BETHLEHEM, West Bank (Reuters) – The odor of teargas lingered over the ancient cobblestones of Bethlehem’s Manger Square long after an Israeli army patrol had rumbled past.

BETHLEHEM, West Bank (Reuters) – The odor of teargas lingered over the ancient cobblestones of Bethlehem’s Manger Square long after an Israeli army patrol had rumbled past.

For the Palestinian inhabitants of this biblical town, it was a stark reminder of the gloom that has settled over this year’s Christmas preparations as Israeli forces maintain a tight grip on their lives.

Many thought the holiday season couldn’t get any worse than the last two years, when a military blockade and Israeli-Palestinian violence choked off the flow of tourists and pilgrims to the town revered as the birthplace of Jesus.

But now, 18 days after troops and armor reoccupied Palestinian-ruled Bethlehem and imposed a curfew following a suicide bombing that killed 11 Israelis on a Jerusalem bus, residents fear they are facing a joyless Christmas.

“This is the place where Christmas was born,” Bethlehem Mayor Hanna Nasser said in the city just south of Jerusalem. “But everything is dead now… We are being subjected to collective punishment.”

Adding to the somber mood was Israel’s threat to bar Palestinian President Yasser Arafat (news – web sites) from making his annual Christmas Eve pilgrimage to Bethlehem as it did last year despite international appeals.


But Arafat is not the only one having trouble getting to church. In recent weeks, Christian worshippers have had to dodge Israeli army patrols on their way to the famed Church of the Nativity, and many have been turned back.

“It’s a shame that people have to risk their lives to come to pray,” said Father Amjad Sabbara, head of the Catholic church in the Bethlehem area.

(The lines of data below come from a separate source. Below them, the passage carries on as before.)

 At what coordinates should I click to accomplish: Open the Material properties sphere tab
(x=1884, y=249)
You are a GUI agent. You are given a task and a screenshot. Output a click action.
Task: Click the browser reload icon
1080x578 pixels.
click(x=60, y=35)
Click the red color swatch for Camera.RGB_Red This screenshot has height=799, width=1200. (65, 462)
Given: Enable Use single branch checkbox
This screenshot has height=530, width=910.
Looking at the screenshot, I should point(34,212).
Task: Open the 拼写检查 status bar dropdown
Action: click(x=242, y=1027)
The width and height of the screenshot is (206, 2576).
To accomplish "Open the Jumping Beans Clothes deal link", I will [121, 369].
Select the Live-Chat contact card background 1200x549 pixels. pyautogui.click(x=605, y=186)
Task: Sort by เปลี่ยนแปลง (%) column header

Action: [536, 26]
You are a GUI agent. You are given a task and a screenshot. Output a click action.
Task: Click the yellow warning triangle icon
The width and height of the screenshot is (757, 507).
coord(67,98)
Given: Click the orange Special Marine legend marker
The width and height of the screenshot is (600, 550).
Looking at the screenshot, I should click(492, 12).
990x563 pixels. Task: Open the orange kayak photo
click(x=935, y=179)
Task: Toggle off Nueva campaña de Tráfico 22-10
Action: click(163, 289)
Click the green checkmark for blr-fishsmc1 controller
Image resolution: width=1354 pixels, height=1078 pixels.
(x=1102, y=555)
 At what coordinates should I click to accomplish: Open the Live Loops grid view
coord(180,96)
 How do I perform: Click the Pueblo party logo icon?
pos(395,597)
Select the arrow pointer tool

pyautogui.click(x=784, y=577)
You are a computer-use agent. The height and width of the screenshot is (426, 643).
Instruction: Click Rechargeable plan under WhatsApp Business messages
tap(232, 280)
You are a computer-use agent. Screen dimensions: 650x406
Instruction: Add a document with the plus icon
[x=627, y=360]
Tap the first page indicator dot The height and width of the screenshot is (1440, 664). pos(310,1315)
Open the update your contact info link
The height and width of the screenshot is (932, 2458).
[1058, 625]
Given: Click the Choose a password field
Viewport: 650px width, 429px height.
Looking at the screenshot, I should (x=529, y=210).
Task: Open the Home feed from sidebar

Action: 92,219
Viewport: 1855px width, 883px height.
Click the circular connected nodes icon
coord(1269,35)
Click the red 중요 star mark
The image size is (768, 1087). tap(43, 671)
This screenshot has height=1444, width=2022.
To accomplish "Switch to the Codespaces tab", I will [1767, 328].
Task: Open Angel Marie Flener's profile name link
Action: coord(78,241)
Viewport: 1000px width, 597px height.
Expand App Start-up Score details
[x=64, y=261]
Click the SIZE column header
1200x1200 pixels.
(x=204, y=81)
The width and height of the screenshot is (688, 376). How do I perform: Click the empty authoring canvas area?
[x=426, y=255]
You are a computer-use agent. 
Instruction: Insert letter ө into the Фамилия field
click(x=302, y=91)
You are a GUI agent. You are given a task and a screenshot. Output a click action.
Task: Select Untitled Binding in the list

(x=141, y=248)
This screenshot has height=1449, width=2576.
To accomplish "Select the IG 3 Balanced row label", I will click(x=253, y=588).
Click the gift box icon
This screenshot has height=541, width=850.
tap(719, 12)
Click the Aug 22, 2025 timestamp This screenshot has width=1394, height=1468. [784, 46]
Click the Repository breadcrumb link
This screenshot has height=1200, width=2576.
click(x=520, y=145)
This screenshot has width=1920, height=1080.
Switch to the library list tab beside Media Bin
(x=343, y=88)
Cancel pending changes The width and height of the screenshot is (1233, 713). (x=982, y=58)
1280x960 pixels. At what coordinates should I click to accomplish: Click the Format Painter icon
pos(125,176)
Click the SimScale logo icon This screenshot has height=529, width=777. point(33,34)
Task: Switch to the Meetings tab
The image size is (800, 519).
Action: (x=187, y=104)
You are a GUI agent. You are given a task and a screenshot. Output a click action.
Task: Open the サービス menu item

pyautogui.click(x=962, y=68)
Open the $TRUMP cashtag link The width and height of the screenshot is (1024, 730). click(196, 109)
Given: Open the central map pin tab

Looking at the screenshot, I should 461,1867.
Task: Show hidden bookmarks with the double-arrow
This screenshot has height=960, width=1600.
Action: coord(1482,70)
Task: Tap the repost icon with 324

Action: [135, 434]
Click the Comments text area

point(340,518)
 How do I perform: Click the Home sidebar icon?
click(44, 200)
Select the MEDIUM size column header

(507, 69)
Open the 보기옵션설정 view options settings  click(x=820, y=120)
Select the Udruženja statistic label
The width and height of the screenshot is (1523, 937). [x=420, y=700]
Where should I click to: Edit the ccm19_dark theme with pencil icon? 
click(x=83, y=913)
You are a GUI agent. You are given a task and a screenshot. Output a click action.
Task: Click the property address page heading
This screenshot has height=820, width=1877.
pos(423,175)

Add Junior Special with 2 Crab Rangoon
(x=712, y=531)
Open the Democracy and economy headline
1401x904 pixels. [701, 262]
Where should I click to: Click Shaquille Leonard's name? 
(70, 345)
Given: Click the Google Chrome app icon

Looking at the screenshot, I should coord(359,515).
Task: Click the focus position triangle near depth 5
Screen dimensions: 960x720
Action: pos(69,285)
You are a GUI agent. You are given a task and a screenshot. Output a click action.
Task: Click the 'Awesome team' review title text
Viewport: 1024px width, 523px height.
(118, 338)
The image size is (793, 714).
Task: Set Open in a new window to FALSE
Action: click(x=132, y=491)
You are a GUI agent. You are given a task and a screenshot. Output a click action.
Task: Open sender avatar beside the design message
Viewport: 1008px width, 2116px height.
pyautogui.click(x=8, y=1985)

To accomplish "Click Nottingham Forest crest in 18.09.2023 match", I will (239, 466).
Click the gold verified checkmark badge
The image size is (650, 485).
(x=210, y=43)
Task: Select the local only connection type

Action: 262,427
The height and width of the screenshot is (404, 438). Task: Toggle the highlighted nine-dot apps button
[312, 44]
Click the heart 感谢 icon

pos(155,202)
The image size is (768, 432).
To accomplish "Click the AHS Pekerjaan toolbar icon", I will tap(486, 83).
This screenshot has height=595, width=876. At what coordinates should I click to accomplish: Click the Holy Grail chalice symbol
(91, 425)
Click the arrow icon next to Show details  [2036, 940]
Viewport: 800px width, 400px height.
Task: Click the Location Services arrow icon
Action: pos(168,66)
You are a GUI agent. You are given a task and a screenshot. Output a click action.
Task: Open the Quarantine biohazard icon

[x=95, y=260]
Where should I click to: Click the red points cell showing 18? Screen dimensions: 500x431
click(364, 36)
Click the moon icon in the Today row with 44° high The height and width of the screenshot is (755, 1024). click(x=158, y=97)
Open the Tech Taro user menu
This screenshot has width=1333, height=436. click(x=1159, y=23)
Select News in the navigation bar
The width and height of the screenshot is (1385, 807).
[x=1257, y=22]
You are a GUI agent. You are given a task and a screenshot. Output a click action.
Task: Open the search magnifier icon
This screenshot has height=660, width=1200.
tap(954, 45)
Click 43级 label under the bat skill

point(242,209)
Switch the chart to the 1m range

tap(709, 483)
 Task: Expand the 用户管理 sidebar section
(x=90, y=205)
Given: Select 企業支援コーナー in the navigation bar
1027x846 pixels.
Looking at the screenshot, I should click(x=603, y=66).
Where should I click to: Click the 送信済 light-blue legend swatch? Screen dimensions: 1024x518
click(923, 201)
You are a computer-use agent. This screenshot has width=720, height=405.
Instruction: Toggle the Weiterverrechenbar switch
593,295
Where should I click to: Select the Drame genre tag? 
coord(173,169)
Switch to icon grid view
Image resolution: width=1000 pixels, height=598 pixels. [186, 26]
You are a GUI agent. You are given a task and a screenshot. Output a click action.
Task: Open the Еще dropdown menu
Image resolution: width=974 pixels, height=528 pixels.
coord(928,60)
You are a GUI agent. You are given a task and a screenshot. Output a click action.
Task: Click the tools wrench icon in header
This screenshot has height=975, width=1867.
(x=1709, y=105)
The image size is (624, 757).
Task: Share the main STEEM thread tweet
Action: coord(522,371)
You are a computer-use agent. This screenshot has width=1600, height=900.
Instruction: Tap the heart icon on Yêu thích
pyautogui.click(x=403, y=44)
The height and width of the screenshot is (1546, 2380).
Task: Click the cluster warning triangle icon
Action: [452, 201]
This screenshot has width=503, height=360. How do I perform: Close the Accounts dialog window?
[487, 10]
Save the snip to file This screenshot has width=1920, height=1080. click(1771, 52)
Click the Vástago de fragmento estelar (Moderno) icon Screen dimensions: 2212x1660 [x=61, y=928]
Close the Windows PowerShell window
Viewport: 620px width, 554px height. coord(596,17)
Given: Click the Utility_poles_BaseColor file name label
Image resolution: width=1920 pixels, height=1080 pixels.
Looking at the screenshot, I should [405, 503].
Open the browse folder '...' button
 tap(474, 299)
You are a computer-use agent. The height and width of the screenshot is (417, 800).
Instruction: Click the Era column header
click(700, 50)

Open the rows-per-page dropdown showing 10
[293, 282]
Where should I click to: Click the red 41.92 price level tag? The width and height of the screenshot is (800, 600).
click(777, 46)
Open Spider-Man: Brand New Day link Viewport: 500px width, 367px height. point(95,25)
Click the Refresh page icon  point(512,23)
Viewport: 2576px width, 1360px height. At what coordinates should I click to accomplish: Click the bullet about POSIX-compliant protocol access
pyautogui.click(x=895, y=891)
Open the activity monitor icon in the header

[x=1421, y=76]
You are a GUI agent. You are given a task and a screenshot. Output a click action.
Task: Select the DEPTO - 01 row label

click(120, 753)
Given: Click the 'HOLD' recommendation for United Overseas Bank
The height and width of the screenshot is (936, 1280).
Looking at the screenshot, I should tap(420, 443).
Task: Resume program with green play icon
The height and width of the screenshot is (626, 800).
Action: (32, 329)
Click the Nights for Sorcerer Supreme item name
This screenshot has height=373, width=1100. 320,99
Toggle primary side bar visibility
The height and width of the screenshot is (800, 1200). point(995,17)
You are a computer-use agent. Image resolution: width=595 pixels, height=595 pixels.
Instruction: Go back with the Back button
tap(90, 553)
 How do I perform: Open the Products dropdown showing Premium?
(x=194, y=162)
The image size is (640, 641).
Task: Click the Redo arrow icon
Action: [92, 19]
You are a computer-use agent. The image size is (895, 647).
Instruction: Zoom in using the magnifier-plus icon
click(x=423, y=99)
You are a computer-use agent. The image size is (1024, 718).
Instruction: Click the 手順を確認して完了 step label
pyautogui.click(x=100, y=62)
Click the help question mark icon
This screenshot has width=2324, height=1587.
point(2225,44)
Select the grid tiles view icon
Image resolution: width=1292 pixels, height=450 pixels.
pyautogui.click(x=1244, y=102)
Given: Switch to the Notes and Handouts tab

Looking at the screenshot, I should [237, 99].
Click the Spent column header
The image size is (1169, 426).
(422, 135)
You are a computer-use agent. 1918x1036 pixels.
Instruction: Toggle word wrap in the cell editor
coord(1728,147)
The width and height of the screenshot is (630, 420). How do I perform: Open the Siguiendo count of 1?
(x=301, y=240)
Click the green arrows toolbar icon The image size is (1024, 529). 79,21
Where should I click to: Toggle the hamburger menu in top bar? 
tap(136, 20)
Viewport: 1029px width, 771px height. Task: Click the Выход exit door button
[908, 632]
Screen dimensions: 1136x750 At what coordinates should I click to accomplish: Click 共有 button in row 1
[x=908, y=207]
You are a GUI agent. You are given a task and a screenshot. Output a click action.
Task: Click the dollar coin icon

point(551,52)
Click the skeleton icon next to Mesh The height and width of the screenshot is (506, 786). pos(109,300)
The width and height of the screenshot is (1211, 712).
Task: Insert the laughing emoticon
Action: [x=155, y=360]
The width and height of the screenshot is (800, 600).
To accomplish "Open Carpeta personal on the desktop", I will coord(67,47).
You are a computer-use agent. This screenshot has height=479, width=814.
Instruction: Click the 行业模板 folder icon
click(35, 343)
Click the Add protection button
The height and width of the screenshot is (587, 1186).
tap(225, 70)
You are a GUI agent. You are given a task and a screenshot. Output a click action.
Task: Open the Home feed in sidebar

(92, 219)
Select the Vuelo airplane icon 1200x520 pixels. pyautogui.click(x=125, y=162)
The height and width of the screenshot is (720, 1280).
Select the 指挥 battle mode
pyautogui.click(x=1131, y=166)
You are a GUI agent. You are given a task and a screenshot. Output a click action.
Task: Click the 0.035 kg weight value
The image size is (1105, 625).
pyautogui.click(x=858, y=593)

As worshippers trickled in for Sunday mass, Israeli soldiers fanned out on nearby streets, banging on doors and searching house to house while occupants peered from their balconies.

An armored personnel carrier suddenly roared into the stone plaza. A soldier popped up from a hatch and lobbed a teargas grenade into a corner of the square where youths had been collecting stones.

The vehicle then rumbled on, the clatter of its metal tracks echoing off the locked shutters of the town’s closed souvenir shops, mostly empty since the start of a Palestinian uprising for independence in September 2000.

Troops have kept close watch on the fourth century shrine to prevent wanted militants from taking refuge there and repeating a situation that touched off a month long siege in April.

The church still bears the scars of the nightly gunfights between soldiers and militants who were holed up inside.


After a string of military incursions over the past year, which the army says are intended to seek out armed militants, the West Bank town is showing few signs of recovery.

Bethlehem, the jewel in the crown of Palestinian tourism when it greeted Pope John Paul (news – web sites) three years ago to mark the 2,000th anniversary of Christ’s birth, is facing economic meltdown.

Souvenir shops have gone out of business, hotels have closed for lack of guests and the king-size tour buses that once plied the streets have vanished.

Electric light bulbs strung across Manger Street still read “2000 Welcome” — as they did to greet the new millennium — but the lights no longer work.

At the six-story Nativity Hotel, there is plenty of room at the inn — so much in fact that the echo of a visitor’s footsteps is the only sound to be heard in its empty lobby.

“Sometimes it’s so lonely here I could die,” said Awatief Khalaf Mawsaarweh, 40, who has gone from supervising a staff of 24 to being the hotel’s caretaker and sole employee.

The few Christmas decorations on display are far outnumbered by posters of gunmen and others killed in the uprising which have been plastered on shop fronts throughout Bethlehem.

Bethlehem officials said Israeli military restrictions had forced the cancellation of many of the holiday festivities, limiting this year’s celebration to religious rituals.

That has left many residents embittered, though some have voiced hope Israel will ease its clampdown or pull its troops out of Bethlehem in the next two weeks as a goodwill gesture.

The army, which says its measures are needed to prevent attacks in Israel, has remained tight-lipped on its plans.

“We do not wish to be in Bethlehem,” a spokesman said. “But we are staying there … because terror organizations do not take a break for Christmas or any other holiday.”